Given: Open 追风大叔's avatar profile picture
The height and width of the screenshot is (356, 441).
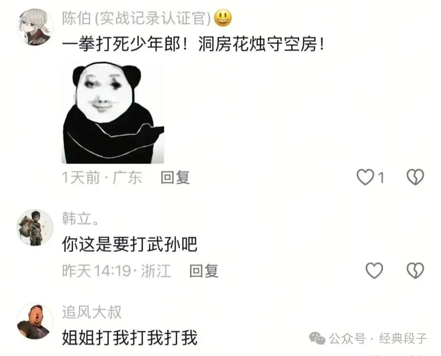Looking at the screenshot, I should point(35,321).
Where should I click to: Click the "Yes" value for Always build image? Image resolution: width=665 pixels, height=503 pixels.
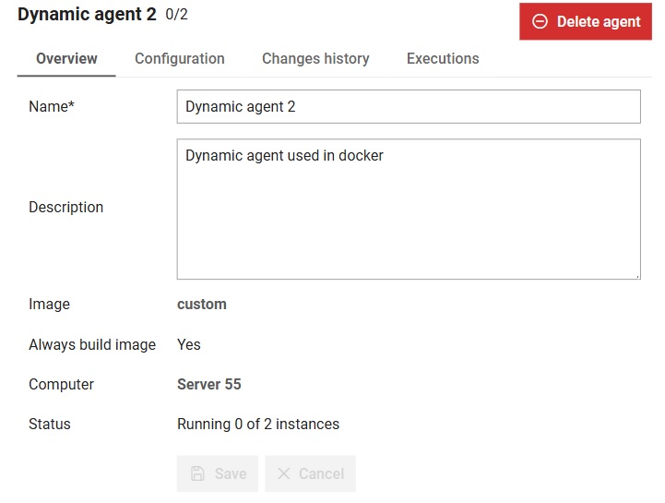(189, 344)
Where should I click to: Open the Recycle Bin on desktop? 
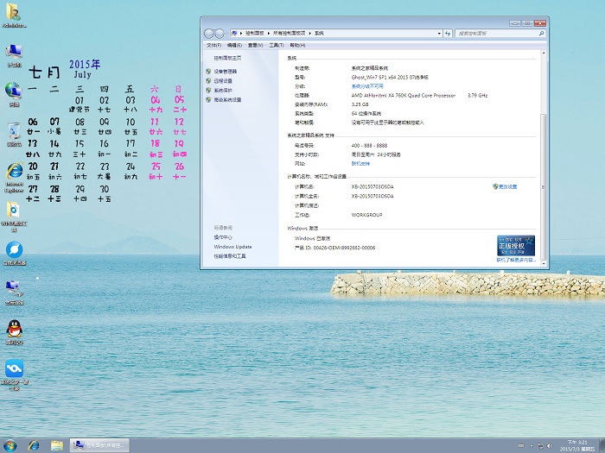tap(14, 131)
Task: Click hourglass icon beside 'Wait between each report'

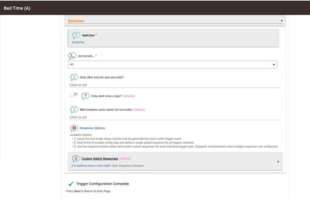Action: point(74,109)
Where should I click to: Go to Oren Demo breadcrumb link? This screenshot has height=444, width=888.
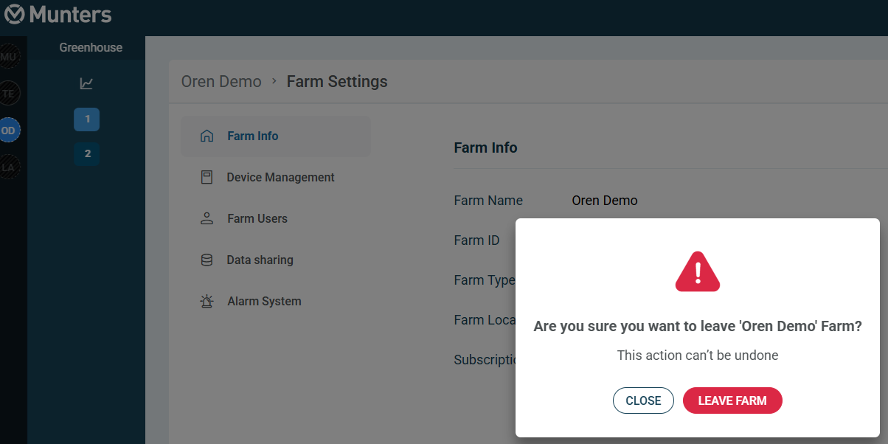(x=221, y=81)
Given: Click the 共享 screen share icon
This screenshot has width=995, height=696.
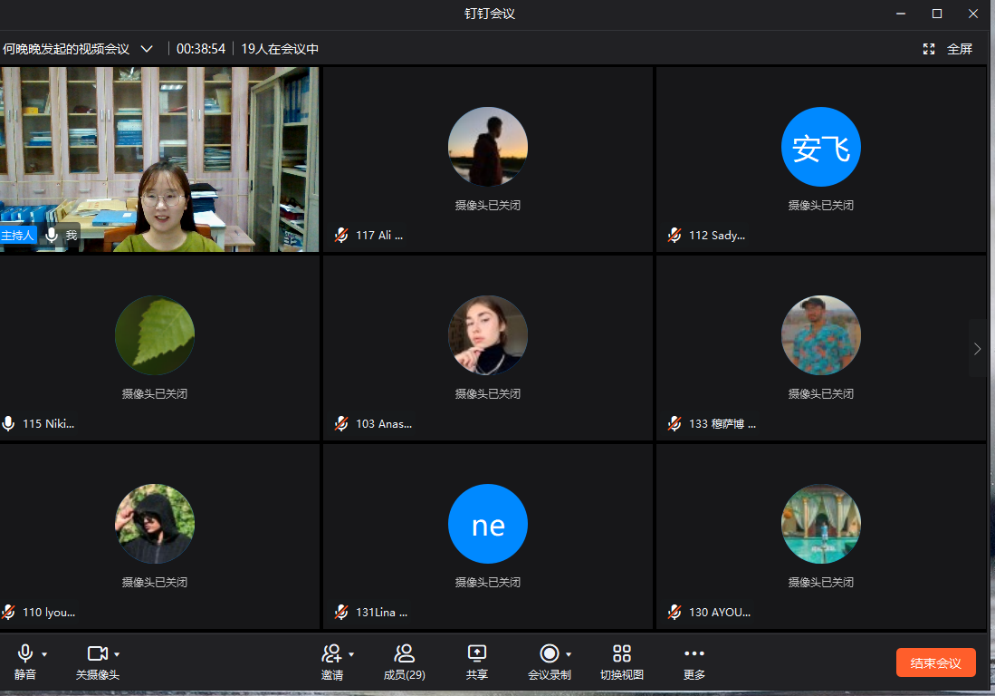Looking at the screenshot, I should click(x=477, y=653).
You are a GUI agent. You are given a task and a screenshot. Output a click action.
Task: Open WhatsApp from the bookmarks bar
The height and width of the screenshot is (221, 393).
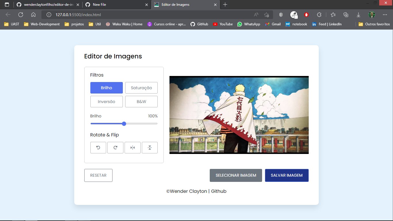pos(249,24)
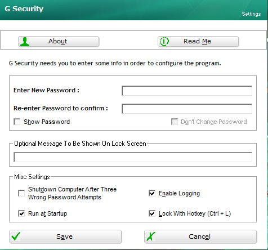Click the Settings label in the header

(251, 14)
++++++++++++++++++++
Copy out exactly, without any pictures, the lines above that begin at the one with "Given: Click the 共享 screen share icon" and end at the last line of the listing.

• [RESPONSE TO THE EXERCISE]
Given: Click the 共享 screen share icon
This screenshot has width=995, height=696.
Looking at the screenshot, I should click(x=477, y=653).
You are a GUI agent. You are given a task and a screenshot. Output a click action.
Task: Open WhatsApp from the bookmarks bar
The height and width of the screenshot is (221, 393).
pos(249,24)
Click the Settings label in the header

(251, 14)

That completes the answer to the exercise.